Investors are applauding techies’ newfound faith in discipline. Shares in Meta, which owns Facebook, Instagram and WhatsApp, rose more than 23% on Thursday, its biggest daily gain in nearly a decade. Amazon, Alphabet, Microsoft and Apple all rebounded, and the tech-heavy Nasdaq index rose 3%.

“People wanted to come back, and they wanted to know when the water was safe to come in,” said Mark Mahaney, an analyst at investment firm Evercore ISI. He added that the Federal Reserve’s decision on Wednesday to raise interest rates by a modest 0.25% also helped tech companies, as it suggested the central bank was controlling inflation.

“You don’t need a lot of good news for stocks to improve,” Mahaney said.

But shares of several of those companies fell in after-market trading on Thursday night after they reported poor earnings in the last quarter, making it clear that challenges for companies persist.

On Thursday, Google reported its second-largest decline in advertising. Amazon said its lucrative cloud computing business has slowed and its sales in the core e-commerce business have slowed. And Apple reported its biggest decline in iPhone sales over the Christmas season since 2018.

Earlier in the day, Meta reported that its sales in the final quarter of last year were down 4%. Last week, Microsoft said cloud computing spending was weakening.

The market’s reaction to tepid gains in technology may be an indication of what awaits the economy in general. Economists are trying to gauge whether the economy can avoid a deep recession and achieve what some call a soft landing. If tech, as the most prominent industry to weaken last year, bottoms out and starts to recover, it would be an illustration of the relative strength of the broader economy, said Jason Furman, an economist at Harvard.

“Six months ago, the economy was contracting and interest rates were going up, and there was a rebalancing after the epidemic,” Furman said. “That perfect storm is gone,” he added.

Alphabet, Amazon and Apple reported quarterly results on Thursday that broadly missed Wall Street expectations.

Alphabet posted its fourth straight interest rate decline as it grapples with a digital advertising slump. Ad sales on YouTube, Google’s video platform, fell nearly 8% to $7.96 billion, short of the $8.2 billion expected by analysts.

As Google’s sales slow, Pichai said, the company is making various efforts to rein in expenses. They include improving the financial performance of its phones and other equipment, trying to make its cloud division profitable and bolstering YouTube’s business.

“I see this as an important journey to reorganize the company’s cost base in a lasting way,” said Pichai.

no free shipping

At Amazon, Jassy has been trying to cut costs for the past year. The company has been drawing up plans to lay off 18,000 corporate and technology employees, has added fees to the delivery of goods that were previously free, and has backed off the expansion of warehouses that left it with surplus space.

But Amazon barely made a profit, producing just $278 million in net revenue during the December quarter, while sales rose 9% year-over-year to $149.2 billion.

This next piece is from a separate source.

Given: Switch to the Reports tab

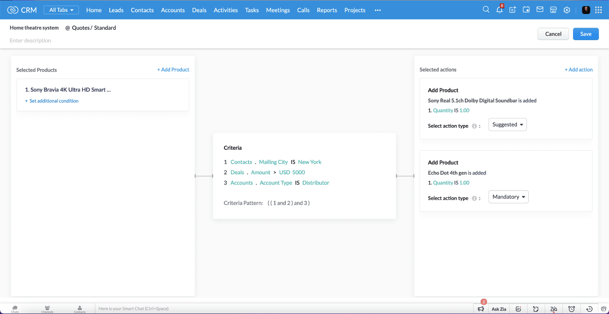Looking at the screenshot, I should [x=327, y=10].
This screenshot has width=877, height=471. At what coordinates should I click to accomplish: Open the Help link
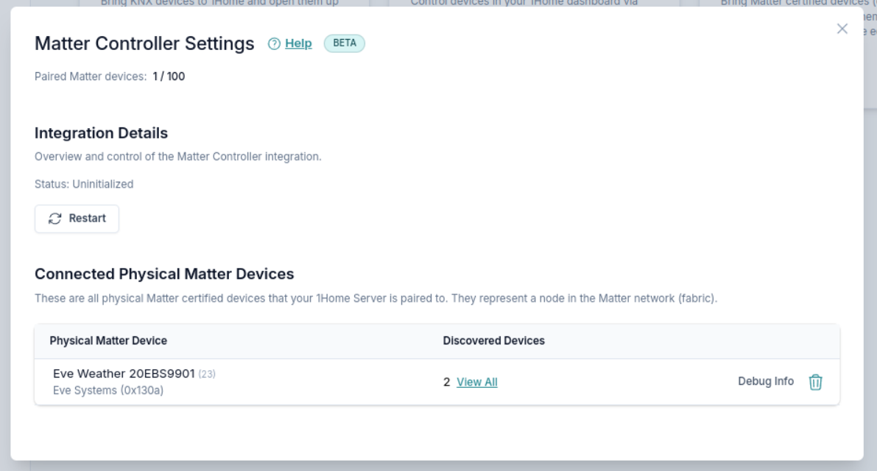[x=298, y=44]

During the call with analysts, Jassy said he was focused on reducing costs associated with packing and delivering orders. The company vastly expanded its warehouses and hiring during the pandemic to keep pace with demand. Even after nearly a year of holding back the expansion, he said, “there’s a lot to figure out to optimize and be more efficient.”

Apple lost about $7 billion in iPhone sales during the December quarter when its biggest factory in China was locked down because of a Covid outbreak. The company made up for those losses with strong iPad sales, which were up 30%, and services like Apple Music subscriptions.

Cook said macroeconomic factors, including inflation and the war in Ukraine, had contributed to the company’s difficulties. In the face of these challenges, he said, the company is reining in spending, which will help it improve its profit margins.

“We’re working hard on costs,” said Luca Maestri, Apple’s chief financial officer. “It’s paying off.”